◆ WHAT YOU ARE ASKED TO DO: Pictures aside, please retype the whole listing word for word.

#####

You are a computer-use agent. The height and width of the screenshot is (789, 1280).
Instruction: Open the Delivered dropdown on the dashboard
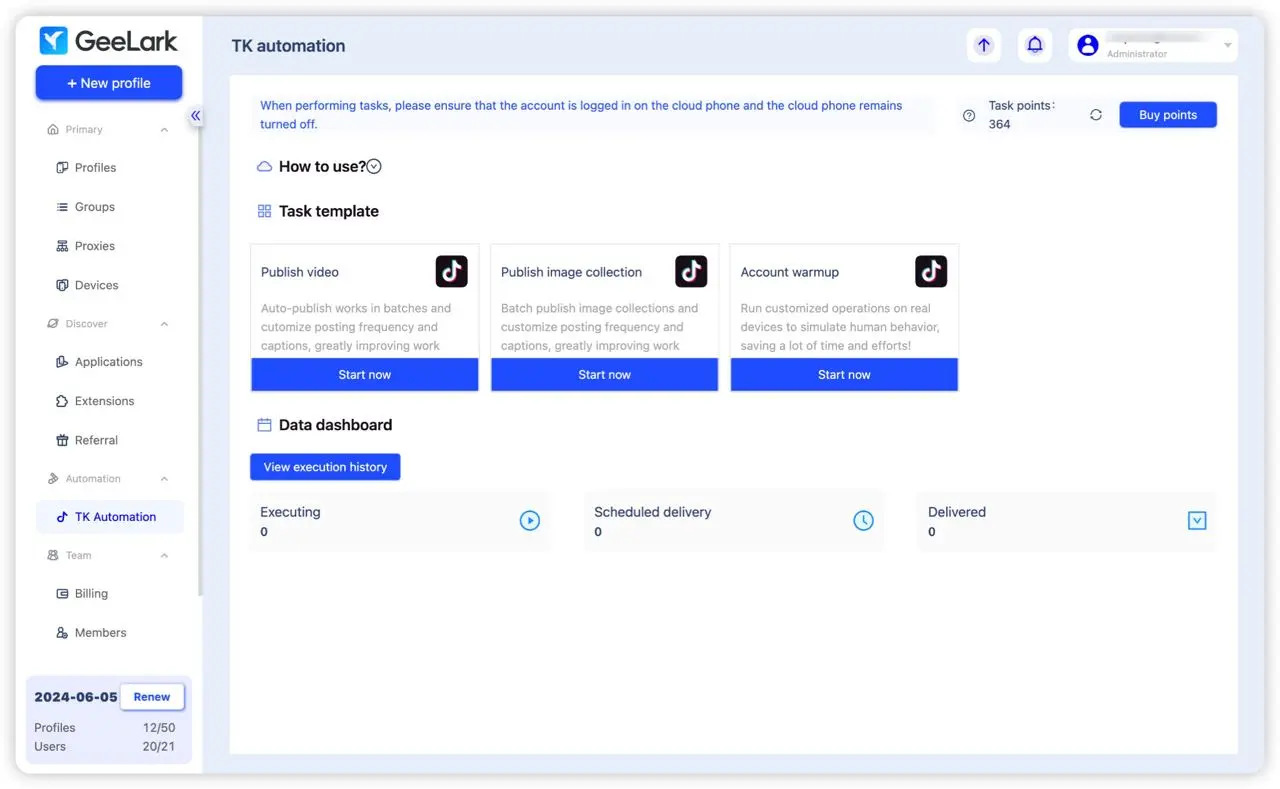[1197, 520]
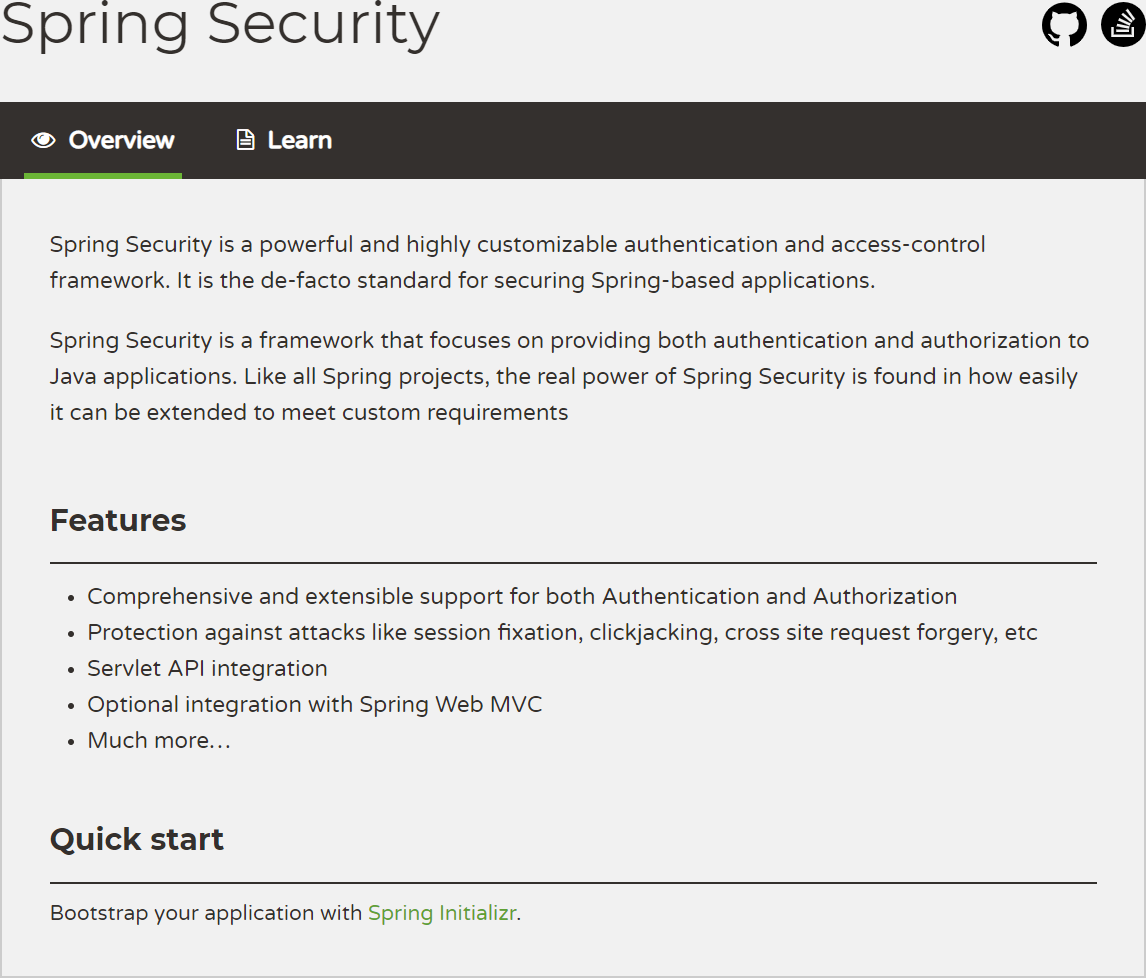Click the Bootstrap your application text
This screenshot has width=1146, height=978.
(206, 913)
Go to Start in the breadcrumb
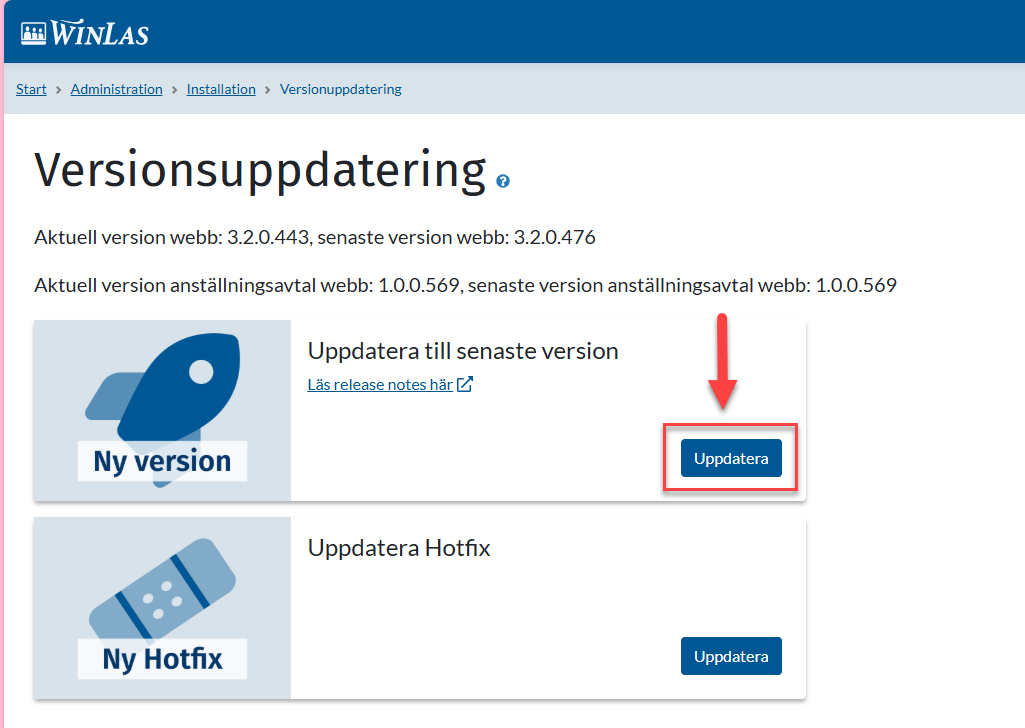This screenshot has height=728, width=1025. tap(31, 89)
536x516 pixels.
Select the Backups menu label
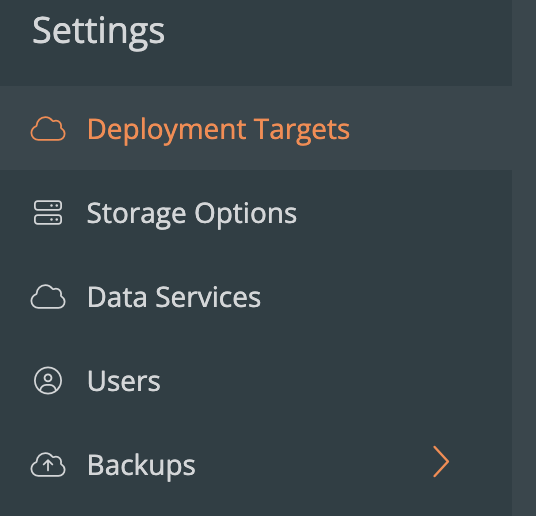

#####

◆ ANSWER TO THE EXERCISE:
You are a computer-use agent. The height and width of the screenshot is (789, 1280).
Instruction: Open the Delivered dropdown on the dashboard
[1197, 520]
Click the Bootstrap your application text
This screenshot has width=1146, height=978.
(206, 913)
Go to Start in the breadcrumb
This screenshot has height=728, width=1025. tap(31, 89)
536x516 pixels.
Select the Backups menu label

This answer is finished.